How to enjoy the most wonderful time of the year in one of the world's greatest cities
There’s no city that shines like NYC, so it’s no coincidence that millions flock Stateside during the festive season to spend Christmas in New York, lured by the lights, landmarks and magic you can feel amid fresh snowfall in Central Park.
Whether you’re booking a last minute break or planning ahead for next year, these are the best things to do in December in New York that all the family will love.
1. See an iconic New York Christmas tree
Every winter, thousands travel to the city’s brightest landmark: the Rockefeller Christmas Tree, a Norway spruce around 75 feet high.
There’s been a tree at the Rockefeller Center since 1933, but these days the tree boasts around 50,000 LED lights. It’s lit up from the 28 November at 7pm alongside an incredible show, but if you miss the big switch-on, you can see the tree in all its glory until 7 January.
There are plenty of other Christmas trees to admire in New York, too. If you’re around Fifth Avenue, make sure to head to the New York Public Library and Bryant Park to see their offerings. Meanwhile, for more than 40 years the American Museum of Natural History has adorned its holiday tree with origami decorations (2019’s theme is dinosaurs).
2. Take in the bright lights
One of the most photographed holiday decorations are the giant Christmas ornaments on Sixth Avenue across from the Radio City Music Hall. You’ve no doubt seen pictures, but you can’t beat seeing them in real life.

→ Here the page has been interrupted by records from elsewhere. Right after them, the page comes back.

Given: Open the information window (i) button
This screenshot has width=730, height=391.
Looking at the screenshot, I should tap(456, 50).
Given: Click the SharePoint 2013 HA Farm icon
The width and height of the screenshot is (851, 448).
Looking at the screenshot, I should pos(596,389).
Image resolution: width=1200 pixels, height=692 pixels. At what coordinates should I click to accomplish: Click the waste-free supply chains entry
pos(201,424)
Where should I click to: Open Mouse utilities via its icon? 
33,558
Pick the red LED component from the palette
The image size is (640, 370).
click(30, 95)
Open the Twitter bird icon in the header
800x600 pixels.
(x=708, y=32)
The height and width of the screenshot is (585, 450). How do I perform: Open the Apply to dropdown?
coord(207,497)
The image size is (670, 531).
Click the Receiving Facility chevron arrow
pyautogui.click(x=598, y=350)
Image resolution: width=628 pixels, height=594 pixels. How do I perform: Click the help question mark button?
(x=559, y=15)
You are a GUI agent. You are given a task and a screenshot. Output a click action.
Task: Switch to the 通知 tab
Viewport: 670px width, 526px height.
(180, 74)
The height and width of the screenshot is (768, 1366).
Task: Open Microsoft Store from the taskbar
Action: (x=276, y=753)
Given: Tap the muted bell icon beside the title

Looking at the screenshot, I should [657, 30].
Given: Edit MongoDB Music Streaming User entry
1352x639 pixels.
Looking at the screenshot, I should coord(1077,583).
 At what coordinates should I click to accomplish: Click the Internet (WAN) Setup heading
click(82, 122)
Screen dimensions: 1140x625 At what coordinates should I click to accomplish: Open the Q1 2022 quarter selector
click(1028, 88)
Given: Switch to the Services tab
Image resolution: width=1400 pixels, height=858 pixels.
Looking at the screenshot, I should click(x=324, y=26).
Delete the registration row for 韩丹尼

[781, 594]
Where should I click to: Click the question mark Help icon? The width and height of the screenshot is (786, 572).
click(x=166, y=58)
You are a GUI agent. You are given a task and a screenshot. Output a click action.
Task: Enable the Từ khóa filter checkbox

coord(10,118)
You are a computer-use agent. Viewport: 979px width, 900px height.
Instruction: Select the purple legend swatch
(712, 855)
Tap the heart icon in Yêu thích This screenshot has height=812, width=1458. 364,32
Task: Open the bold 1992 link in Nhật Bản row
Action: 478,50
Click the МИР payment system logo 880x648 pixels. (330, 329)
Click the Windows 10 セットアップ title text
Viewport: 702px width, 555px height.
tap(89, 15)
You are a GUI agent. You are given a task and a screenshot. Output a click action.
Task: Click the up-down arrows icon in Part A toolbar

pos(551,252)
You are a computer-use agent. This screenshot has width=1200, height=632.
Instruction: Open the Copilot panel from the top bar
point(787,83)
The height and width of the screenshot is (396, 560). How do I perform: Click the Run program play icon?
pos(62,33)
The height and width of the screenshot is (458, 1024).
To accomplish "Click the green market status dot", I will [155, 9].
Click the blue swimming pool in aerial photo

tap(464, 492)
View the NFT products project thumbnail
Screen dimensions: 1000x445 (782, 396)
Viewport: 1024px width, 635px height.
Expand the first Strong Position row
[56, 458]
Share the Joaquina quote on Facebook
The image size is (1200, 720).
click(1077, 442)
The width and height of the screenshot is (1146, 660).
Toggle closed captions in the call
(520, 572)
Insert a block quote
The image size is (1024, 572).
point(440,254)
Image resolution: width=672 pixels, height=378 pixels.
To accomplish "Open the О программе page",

New York is also known for its spectacular holiday window displays. Every year, Saks Fifth Avenue strings up enough bulbs to illuminate the entire block after dark. For 2019, the department store has teamed up with Disney with Frozen 2-themed window displays. Make sure to hunt out Olaf, Kristoff, and Anna and Elsa.
3. Check out the shop window displays
When it comes to Christmas window displays, Midtown does it the best. Take a walk up Fifth Avenue from Saks at 49th St to Bergdorf Goodman at 58th, and don’t miss outliers like Macy’s (34th St & Broadway) and Barney’s (Madison Avenue).
If you’re after something a little more unique, there are Christmas markets scattered across the city. The Grand Central Terminal Holiday Fair, which sits in the lavish Vanderbilt Hall, focuses on handmade gifts using locally sourced materials. The market at Bryant Park is more food-oriented, while the one at Union Square is good for well-priced quirky gifts.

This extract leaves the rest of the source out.